It applies in that the minimum wage is too low, so the bottom end of the
workers have an extraordinarily unfair salary, in spite of the fact that they
probably work 40+ hour weeks driving subway trains.

I have made a histogram to illustrate this problem:
[http://pastie.org/8106373](http://pastie.org/8106373)

You can see from the data that the highest paid worker makes at least 25x the
amount of the lowest paid worker.

This is not what I'd call fair. To be clear, it's not just the BART. We could
do this with salary data from any municipality or corporation in the US.

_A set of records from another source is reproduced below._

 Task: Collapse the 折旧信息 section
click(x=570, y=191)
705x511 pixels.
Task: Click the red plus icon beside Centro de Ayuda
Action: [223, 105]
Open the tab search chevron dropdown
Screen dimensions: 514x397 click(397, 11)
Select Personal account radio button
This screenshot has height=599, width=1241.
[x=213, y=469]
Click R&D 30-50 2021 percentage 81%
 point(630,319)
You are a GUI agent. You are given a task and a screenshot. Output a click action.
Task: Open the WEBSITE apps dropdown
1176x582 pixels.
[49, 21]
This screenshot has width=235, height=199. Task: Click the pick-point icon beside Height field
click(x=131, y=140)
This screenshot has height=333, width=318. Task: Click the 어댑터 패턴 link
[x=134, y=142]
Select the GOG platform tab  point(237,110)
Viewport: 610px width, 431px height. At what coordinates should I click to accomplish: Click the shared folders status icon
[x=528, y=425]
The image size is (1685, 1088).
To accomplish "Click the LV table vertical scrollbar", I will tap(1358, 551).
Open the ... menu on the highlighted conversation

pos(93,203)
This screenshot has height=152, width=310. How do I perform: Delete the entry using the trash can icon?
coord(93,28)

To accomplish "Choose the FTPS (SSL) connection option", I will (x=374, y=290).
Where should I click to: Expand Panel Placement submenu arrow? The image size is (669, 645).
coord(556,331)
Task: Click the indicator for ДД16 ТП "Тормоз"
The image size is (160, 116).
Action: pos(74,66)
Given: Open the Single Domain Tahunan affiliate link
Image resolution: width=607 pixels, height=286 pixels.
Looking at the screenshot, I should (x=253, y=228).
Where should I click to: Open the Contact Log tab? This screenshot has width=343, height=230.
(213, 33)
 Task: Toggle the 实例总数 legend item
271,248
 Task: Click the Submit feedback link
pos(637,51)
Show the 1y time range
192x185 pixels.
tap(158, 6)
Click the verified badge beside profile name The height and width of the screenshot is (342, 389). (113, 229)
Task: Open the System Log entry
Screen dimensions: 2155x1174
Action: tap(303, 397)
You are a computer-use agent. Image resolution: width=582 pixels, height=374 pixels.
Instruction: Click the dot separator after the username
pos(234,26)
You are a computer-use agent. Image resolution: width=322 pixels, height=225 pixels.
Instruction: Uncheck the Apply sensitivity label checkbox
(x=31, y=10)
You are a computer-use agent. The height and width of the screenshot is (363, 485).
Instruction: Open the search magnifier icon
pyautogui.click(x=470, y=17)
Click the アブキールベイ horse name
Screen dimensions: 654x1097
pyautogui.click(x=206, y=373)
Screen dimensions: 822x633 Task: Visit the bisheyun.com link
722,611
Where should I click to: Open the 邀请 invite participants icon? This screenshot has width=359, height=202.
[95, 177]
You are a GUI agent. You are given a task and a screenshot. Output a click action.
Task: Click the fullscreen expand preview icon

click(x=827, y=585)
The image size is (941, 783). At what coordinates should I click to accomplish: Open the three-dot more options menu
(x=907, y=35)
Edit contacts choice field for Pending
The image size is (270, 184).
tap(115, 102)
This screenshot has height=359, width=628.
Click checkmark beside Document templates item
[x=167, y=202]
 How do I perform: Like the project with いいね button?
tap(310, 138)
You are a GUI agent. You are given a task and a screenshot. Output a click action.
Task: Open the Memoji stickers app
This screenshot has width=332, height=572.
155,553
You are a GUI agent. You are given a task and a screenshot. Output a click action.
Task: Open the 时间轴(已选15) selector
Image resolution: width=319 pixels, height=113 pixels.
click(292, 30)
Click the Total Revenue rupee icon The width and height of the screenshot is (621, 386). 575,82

I am operating on the assumption that many of the "train operators" are full
time workers, which is not indicated in the data. I'd say it's a fairly good
bet, though.

That is easily one of the most hazardous and unpleasant jobs, yet they are
paid dirt. See, it doesn't matter how hard you work in our society. You can
dig the dirtiest hole every day, sweat, and bleed, and you will be rewarded
with a substandard wage. Instead, we reward the things that propel us forward,
which does make sense: anyone can dig a hole. The problem is that not everyone
has equal access to the means to acquire the skills which are so jealously
rewarded. Yet, they do everything right anyway, work hard, and this is what
they get. A 25x lower paying job than the highest paid executive.

We can fix this by _raising the minimum wage_ to something fair. Australia has
theirs at around $16 USD.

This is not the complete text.